Imagine a dataframe (this is an illustrative sample)
s <- c("January", "February", "March", "January", "March", "April")
t <- c(5, 3, 2, 3, 3, 7)
df1 <- as.data.frame(s)
df1[ , 2] <- t
Now for graphing purposes, I wanted to consolidate by month. If I write the code and then summarize:
library(dplyr)
df1$s <- factor(df1$s, levels = month.name)
summary <- df1 %>% group_by(a) %>% summarize(Sales = sum(V2))
The outputs are correct but out of order:
April 7
February 3
January 8
March 5
However, if I do the following:
df1$s <- as.factor(df1$s)
levels(df1$s) <- c("January", "February", "March", "April")
Summary <- df1 %>% group_by(s) %>% summarize(Sales = sum(V2))
The output are:
January 7
February 3
March 8
April 5
The sums are wrong but order is correct.

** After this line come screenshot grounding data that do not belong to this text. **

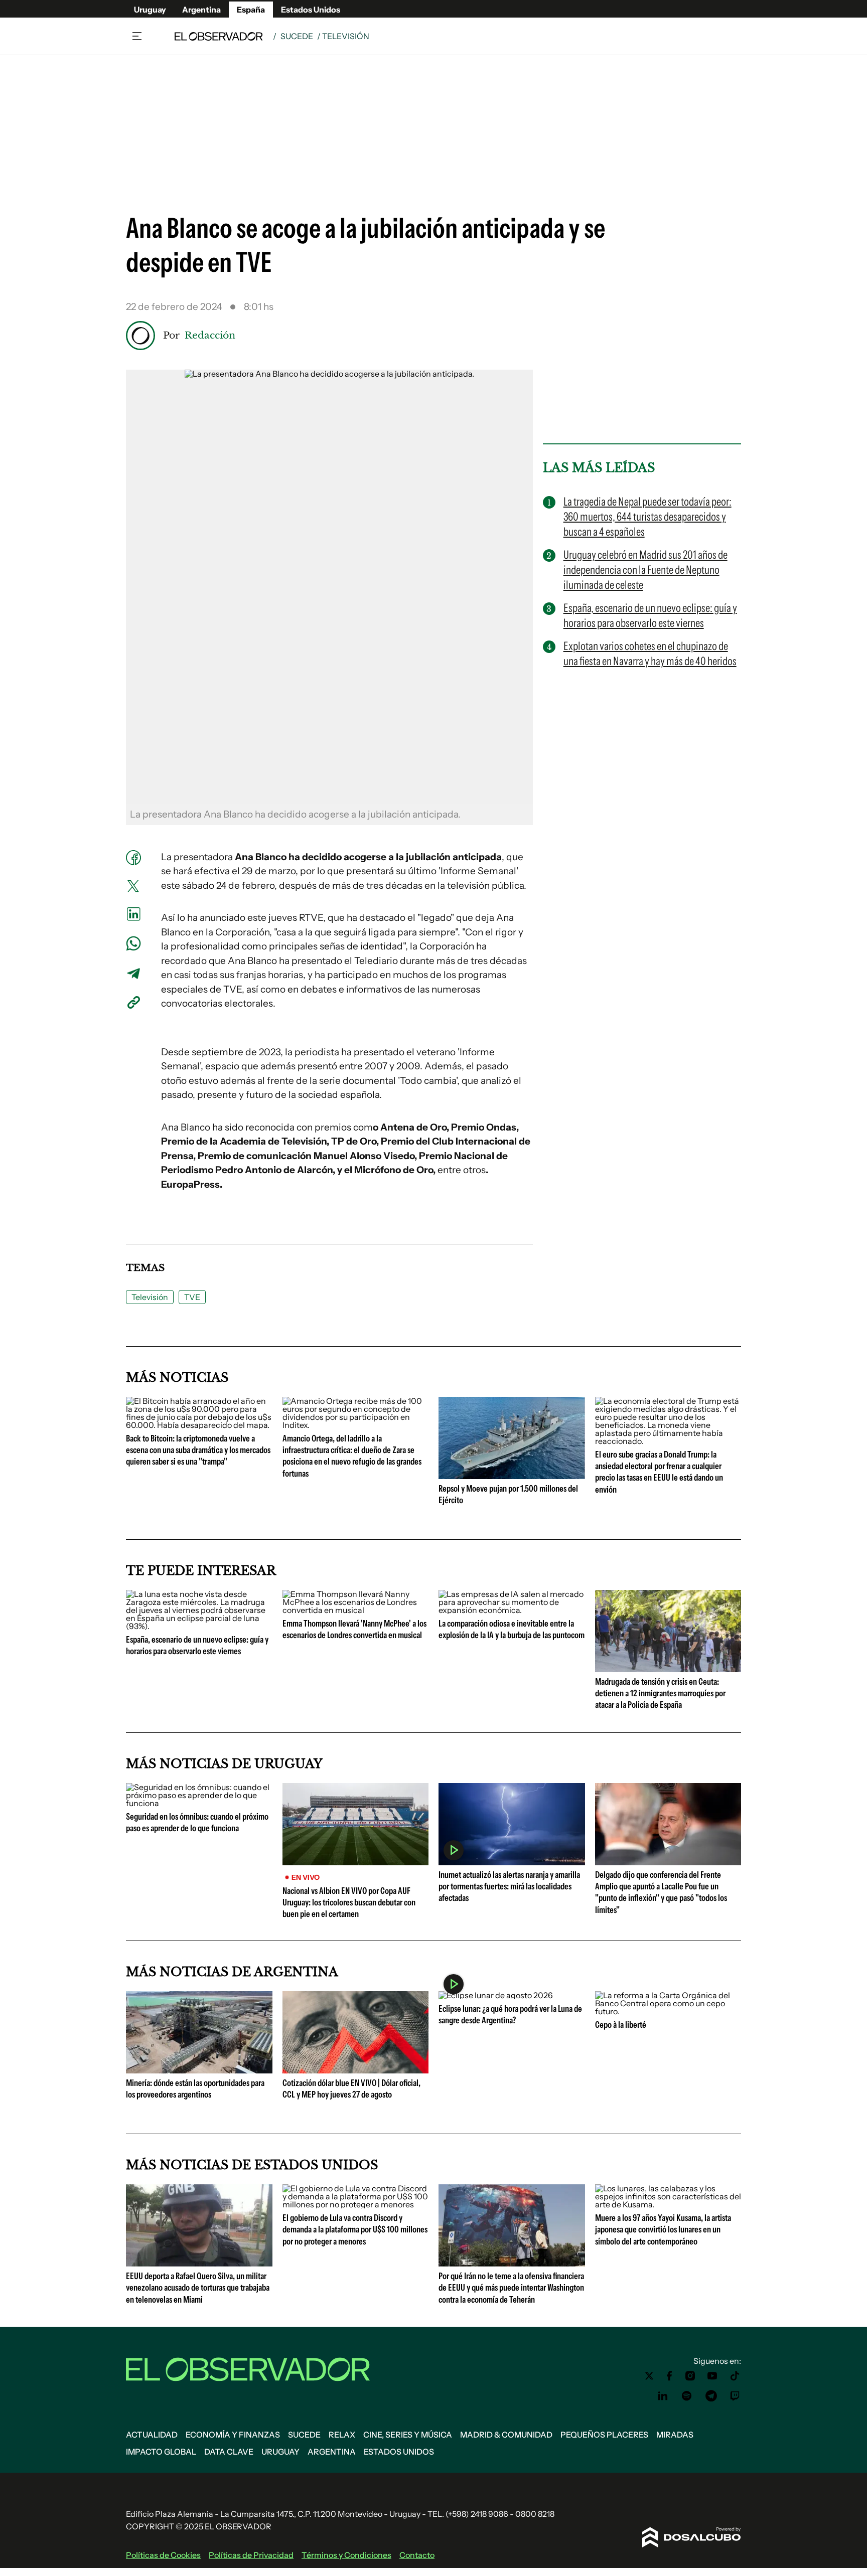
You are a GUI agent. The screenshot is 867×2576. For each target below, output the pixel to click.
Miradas (674, 2435)
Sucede (296, 36)
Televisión (149, 1297)
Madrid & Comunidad (506, 2435)
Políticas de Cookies (163, 2555)
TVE (192, 1297)
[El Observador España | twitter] (649, 2376)
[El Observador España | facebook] (669, 2376)
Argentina (201, 10)
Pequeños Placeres (604, 2435)
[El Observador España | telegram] (711, 2396)
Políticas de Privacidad (251, 2555)
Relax (342, 2435)
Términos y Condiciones (346, 2555)
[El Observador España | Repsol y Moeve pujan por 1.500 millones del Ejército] (512, 1475)
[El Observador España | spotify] (687, 2396)
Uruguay (150, 10)
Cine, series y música (407, 2435)
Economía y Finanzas (233, 2435)
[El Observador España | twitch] (735, 2396)
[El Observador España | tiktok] (735, 2376)
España (251, 10)
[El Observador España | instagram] (690, 2376)
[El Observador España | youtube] (712, 2376)
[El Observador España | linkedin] (663, 2396)
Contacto (417, 2555)
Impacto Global (161, 2452)
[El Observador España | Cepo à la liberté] (668, 2011)
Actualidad (152, 2435)
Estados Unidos (310, 10)
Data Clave (228, 2452)
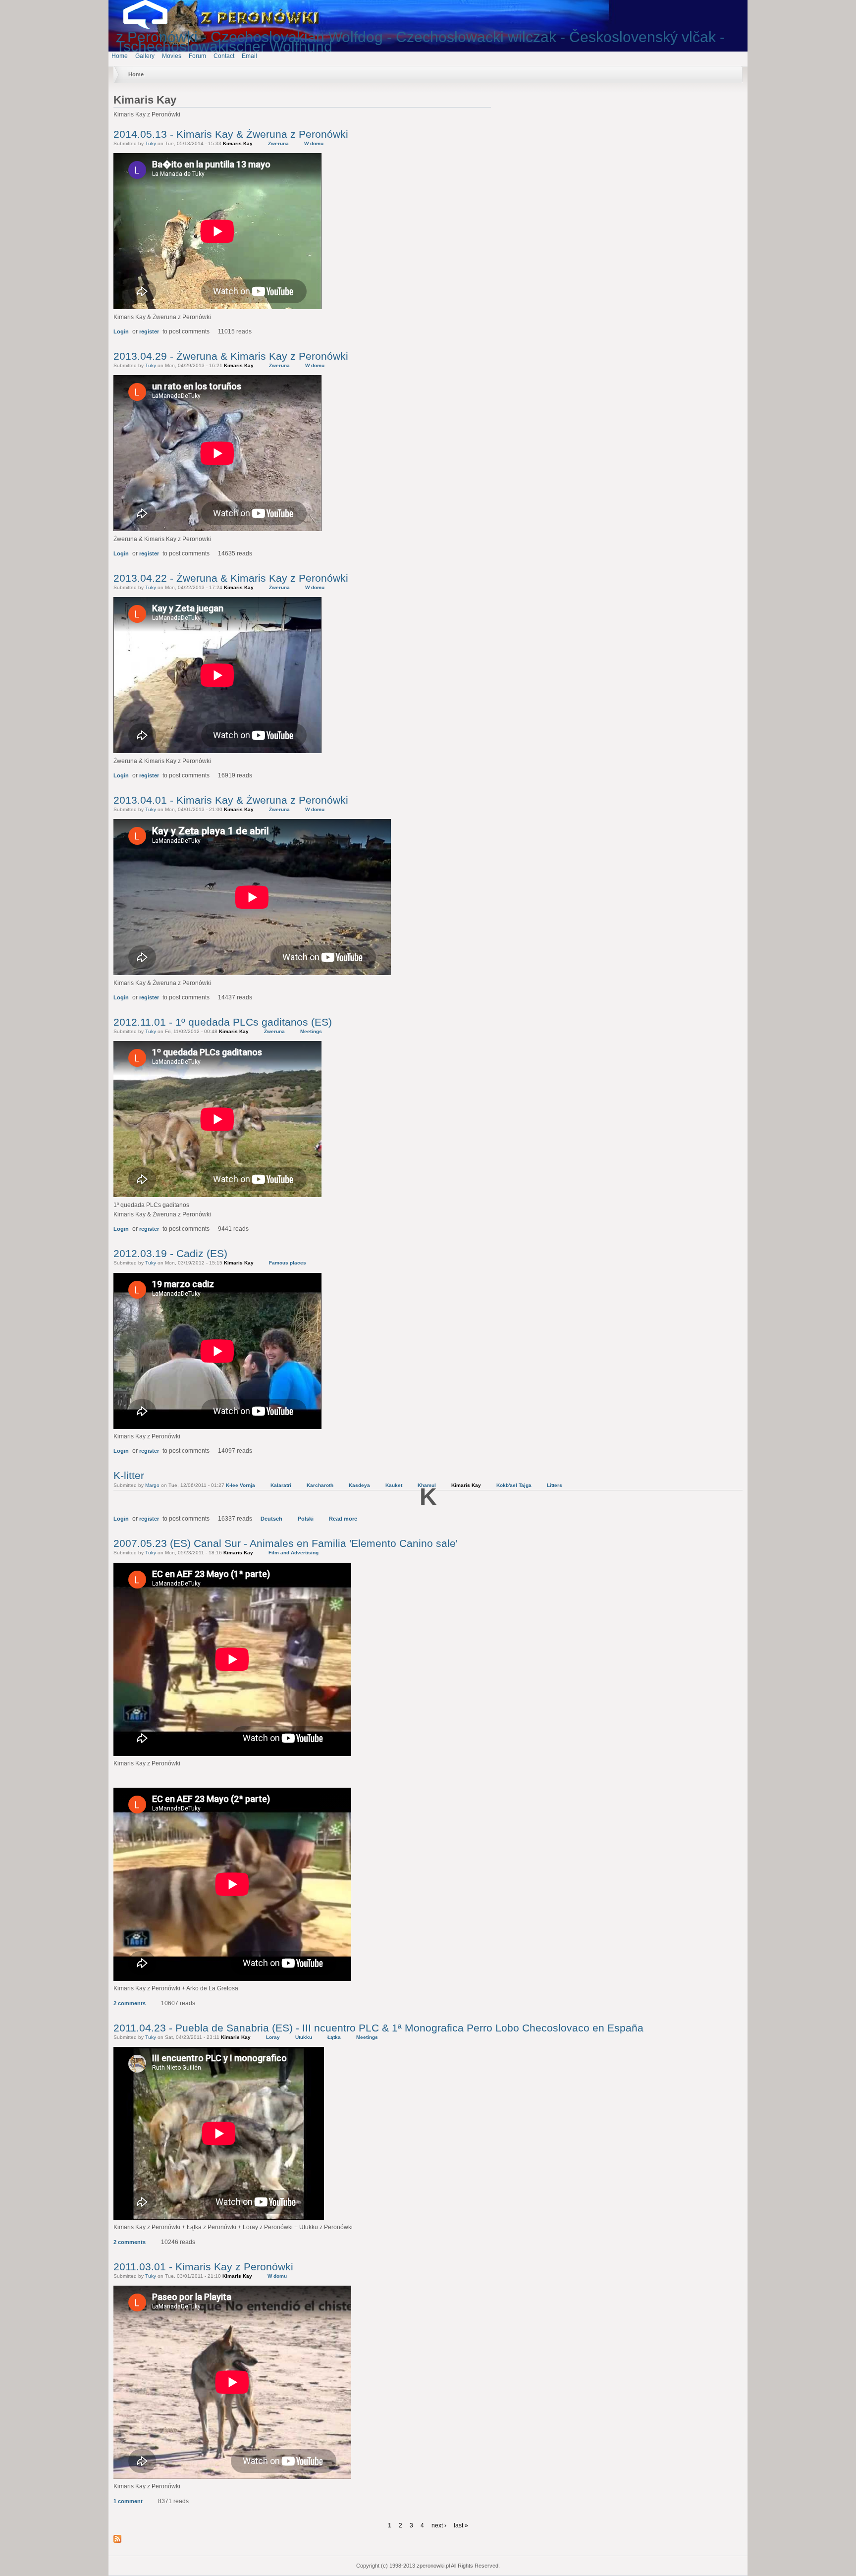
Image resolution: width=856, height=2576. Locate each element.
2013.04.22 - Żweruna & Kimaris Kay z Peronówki (230, 578)
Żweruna (278, 143)
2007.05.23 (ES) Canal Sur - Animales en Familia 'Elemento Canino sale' (285, 1543)
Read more (343, 1519)
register (149, 331)
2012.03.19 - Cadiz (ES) (170, 1253)
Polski (306, 1519)
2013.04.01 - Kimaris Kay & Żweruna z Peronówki (230, 800)
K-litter (128, 1475)
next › (438, 2525)
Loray (273, 2037)
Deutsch (271, 1519)
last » (461, 2525)
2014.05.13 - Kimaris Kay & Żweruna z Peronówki (230, 134)
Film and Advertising (293, 1552)
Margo (152, 1485)
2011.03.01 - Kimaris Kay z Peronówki (203, 2266)
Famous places (287, 1262)
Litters (554, 1485)
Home (119, 56)
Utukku (303, 2037)
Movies (171, 56)
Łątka (334, 2037)
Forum (197, 56)
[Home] (153, 27)
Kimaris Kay (238, 143)
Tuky (150, 143)
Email (249, 56)
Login (121, 331)
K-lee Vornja (240, 1485)
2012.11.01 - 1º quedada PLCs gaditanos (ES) (222, 1022)
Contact (224, 56)
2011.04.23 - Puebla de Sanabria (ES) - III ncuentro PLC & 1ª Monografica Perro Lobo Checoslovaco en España (378, 2027)
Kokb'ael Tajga (514, 1485)
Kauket (393, 1485)
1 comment (128, 2501)
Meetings (311, 1031)
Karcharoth (320, 1485)
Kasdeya (359, 1485)
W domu (313, 143)
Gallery (145, 56)
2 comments (129, 2003)
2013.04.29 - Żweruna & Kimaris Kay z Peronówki (230, 356)
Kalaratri (280, 1485)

Why would this be?
It's like it organizes by month alphabetically then resorts the Month column without changing the other values.
If you want to relevel factor, you can use the
forcats
package and manipulate factor order. As you see in the end of this post, your factor order was not in the month order. So, I usedfct_relevel()
to change the level and did the calculation.